═════ Texto proporcionado ═════

II. Al Ejército
La falsedad que emplean con más frecuencia los monárquicos es afirmar que nosotros odiamos al ejército como enemigos irreconciliables.
¡Mentira! De mi puedo decir que en mis viajes he dedicado siempre una observación especial a los ejércitos de las repúblicas que son hoy precisamente los vencedores, los más progresivos y los más simpáticos. Quiero para España un ejército menos numeroso y más perfecto que el que hoy existe; un verdadero ejército, como el de Francia, el de los Estados Unidos, el de Suiza, etc., que sirva para defender la patria y no para oprimir a la patria; que inspire afecto a los españoles y no recelos o repulsión disimulada; que sea, además, un ejército de verdaderos combatientes, con con oficiales ilustrados, conocedores de los últimos progresos de su arte, y no una muchedumbre uniformada, mal organizada, costosa, únicamente apta para mantener a la nación en esclavitud por la fuerza brutal, haciéndola figurar al margen de los países constitucionales.
He dicho en Una nación secuestrada que España no tiene un verdadero ejército como los países democráticos, y lo que sustenta es una especie de gendarmería del rey. No me desdigo de ello. Esta crítica es para el ejército institución, tal como lo ha organizado la monarquía, y no toca a los individuos que lo componen.

═════ Registros proporcionados ═════

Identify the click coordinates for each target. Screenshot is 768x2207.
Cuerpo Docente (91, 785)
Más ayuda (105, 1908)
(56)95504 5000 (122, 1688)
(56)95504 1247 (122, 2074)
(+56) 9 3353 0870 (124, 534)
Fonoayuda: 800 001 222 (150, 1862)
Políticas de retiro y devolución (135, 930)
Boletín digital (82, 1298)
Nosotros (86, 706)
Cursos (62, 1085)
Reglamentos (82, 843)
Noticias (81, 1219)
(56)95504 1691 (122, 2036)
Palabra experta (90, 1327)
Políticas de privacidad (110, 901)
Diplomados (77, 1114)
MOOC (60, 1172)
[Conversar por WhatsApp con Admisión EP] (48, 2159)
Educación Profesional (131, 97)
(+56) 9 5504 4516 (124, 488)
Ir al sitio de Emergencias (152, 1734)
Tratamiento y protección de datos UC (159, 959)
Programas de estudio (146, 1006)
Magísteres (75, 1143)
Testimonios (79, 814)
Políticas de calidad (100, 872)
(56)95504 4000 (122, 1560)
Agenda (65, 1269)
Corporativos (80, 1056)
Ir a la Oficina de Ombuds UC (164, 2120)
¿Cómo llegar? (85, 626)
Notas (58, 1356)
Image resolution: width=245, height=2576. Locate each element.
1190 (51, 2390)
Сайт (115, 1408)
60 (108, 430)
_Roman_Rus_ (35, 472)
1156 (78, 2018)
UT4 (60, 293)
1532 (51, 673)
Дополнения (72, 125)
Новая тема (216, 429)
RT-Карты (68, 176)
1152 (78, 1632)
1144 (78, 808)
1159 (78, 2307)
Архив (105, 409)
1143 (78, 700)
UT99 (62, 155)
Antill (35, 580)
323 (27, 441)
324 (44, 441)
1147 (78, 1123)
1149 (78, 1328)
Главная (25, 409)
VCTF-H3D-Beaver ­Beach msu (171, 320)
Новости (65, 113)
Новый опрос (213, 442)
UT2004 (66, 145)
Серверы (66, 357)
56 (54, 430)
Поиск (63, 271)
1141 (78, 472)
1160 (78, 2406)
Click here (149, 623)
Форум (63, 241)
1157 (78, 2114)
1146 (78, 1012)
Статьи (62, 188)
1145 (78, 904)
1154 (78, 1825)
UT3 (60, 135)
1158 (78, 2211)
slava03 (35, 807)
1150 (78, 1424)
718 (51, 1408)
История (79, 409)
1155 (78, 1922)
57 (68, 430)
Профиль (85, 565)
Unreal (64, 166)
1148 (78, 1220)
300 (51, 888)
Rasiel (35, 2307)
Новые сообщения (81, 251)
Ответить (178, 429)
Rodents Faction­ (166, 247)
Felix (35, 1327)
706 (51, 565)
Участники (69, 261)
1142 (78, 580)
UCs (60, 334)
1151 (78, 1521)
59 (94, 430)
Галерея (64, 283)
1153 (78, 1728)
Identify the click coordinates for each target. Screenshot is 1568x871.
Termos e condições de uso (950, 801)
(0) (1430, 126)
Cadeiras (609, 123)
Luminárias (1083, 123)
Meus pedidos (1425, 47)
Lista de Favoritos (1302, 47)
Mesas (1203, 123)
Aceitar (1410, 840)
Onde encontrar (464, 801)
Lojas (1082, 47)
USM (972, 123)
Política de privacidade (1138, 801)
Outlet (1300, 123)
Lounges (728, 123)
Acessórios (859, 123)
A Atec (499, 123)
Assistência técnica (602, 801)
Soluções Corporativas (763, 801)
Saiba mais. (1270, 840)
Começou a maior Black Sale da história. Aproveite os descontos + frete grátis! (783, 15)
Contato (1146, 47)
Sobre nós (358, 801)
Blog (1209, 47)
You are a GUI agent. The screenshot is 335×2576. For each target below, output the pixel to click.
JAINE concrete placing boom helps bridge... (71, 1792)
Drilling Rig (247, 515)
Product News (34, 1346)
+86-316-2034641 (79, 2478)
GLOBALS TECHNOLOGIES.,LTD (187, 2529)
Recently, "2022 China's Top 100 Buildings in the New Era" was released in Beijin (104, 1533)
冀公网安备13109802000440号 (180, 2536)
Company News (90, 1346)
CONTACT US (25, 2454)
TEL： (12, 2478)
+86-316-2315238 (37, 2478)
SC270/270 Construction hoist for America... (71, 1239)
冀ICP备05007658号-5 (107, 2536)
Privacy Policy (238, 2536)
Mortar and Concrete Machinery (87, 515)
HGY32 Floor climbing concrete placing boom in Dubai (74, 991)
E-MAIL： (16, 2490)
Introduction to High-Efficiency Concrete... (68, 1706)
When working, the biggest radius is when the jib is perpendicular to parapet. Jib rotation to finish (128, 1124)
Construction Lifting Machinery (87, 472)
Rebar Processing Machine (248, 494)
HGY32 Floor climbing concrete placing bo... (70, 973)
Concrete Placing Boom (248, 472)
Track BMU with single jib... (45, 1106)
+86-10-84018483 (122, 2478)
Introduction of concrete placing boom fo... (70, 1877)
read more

═════

Problemas por resolver =>
1/ Actualiza el fragmento del texto sobre el ejército que comienza en las palabras "He dicho en" y acaba tras "que lo componen.", sustituyendo "gendarmería" por "guardia".
2/ Resume en dos oraciones el texto sobre el ejército.
3/ Responde con los datos del texto sobre el ejército:
(a) ¿A quiénes se atribuye la falsedad de que se odia al ejército?
(b) ¿Qué tres países se citan como ejemplo de un verdadero ejército?
(c) ¿En qué obra se dijo que España no tiene un verdadero ejército?
Los registros no son necesarios para estas tareas.

Resultados por tarea =>
1/
He dicho en Una nación secuestrada que España no tiene un verdadero ejército como los países democráticos, y lo que sustenta es una especie de guardia del rey. No me desdigo de ello. Esta crítica es para el ejército institución, tal como lo ha organizado la monarquía, y no toca a los individuos que lo componen.

2/ El texto niega la afirmación de los monárquicos de que se odia al ejército y defiende para España un ejército menos numeroso y más perfecto, como el de Francia, el de los Estados Unidos o el de Suiza, que sirva para defender la patria y no para oprimirla. Sostiene que lo que hoy existe es una especie de gendarmería del rey, y precisa que esa crítica va contra el ejército como institución organizada por la monarquía, no contra los individuos que lo componen.

3/
(a) A los monárquicos.
(b) Francia, los Estados Unidos y Suiza.
(c) En Una nación secuestrada.